Here will be some example use cases you can use googleCloudRunner for.

Since almost any code can be called and passed via Docker images, there are a lot of potential uses.

  • Scheduling R scripts in the cloud
  • R APIs to call from anywhere
  • Triggering R code to run on events, such as BigQuery table updates or GitHub pushes
  • Checking a package, creating a website, deploying it to GitHub
  • Running authenticated tests for R packages in private environment
  • Creating an Rmarkdown powered website using Cloud Run
  • Integrating R with other language applications
  • Public and private Docker image creations on triggers

Some community contributed Cloud Build images are listed here, including hugo, make, and tar.

You can use any public Docker image if you know which arguments etc. to send to it, for example the Slack messages are using technosophos/slack-notify.

Deploy a pkgdown website for your R package

When creating an R package pkgdown is a fantastic resource for creating a package website from your R function’s documentation and vignettes.

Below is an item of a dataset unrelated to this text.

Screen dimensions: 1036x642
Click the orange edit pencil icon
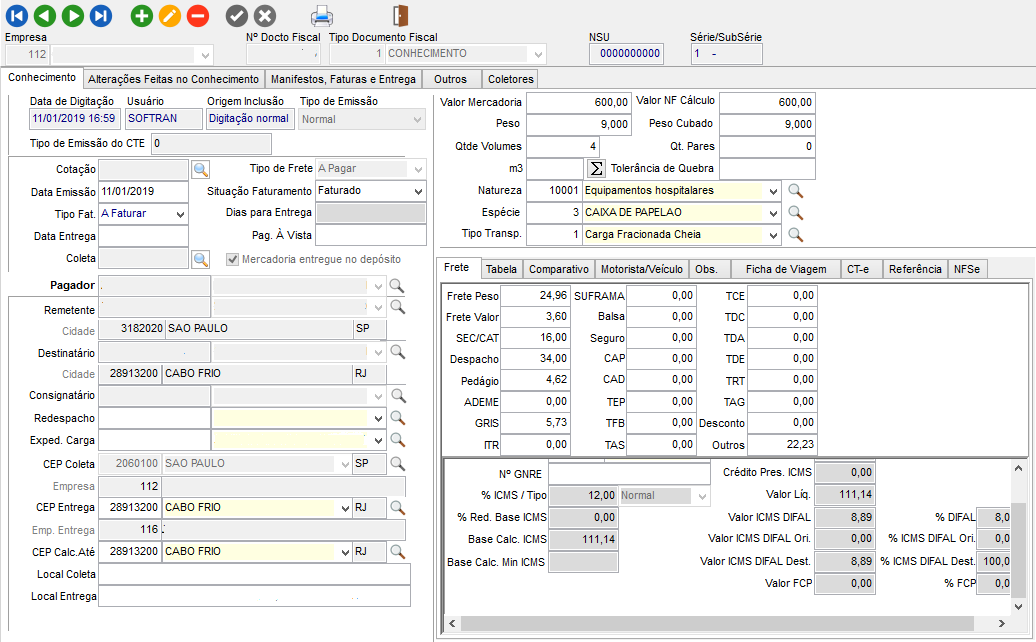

This workflow uses Google’s Key Management Store to securely hold your Git ssh login details, then use those details to commit a built website on each Git commit. This means you do not have to build the website locally.

Each commit you make, a background task will build the website with your changes and commit it back to the repo - see example for this website:

A suggested setup workflow to do this is below:

  1. Encrypt your git SSH key with gcloud using these instructions, noting your keyring and key for the next steps.
  2. This will create an encrypted file - add it to your R package’s directory.
  3. Use cr_deploy_pkgdown() to create a cloudbuild.yml file in your R package’s directory, giving it your decryption details from step 1.
cr_deploy_pkgdown(keyring = "your-keyring", key = "github-key")
  1. Add and commit the cloudbuild.yml file to your git repository
  2. Go to GCP console > Cloud Build > Triggers and link your git repo to Cloud Build.
  3. Create a Build Trigger for your git repository:
  • point at the cloudbuild.yml file you commited (e.g. cloudbuild-pkgdown.yml)
  • Make sure to exclude the docs/** folder in the build trigger else the trigger will retrigger when the website is built and pushed to the repo!
  • You may also want to exclude other folders such as tests/**
  • Add a substitution variable _GITHUB_REPO with your Git address you want to push to e.g. MarkEdmondson1234/googleCloudRunner

The below is an example for googleCloudRunner’s website:

The example above also adds other substitution variables to help run some of the examples.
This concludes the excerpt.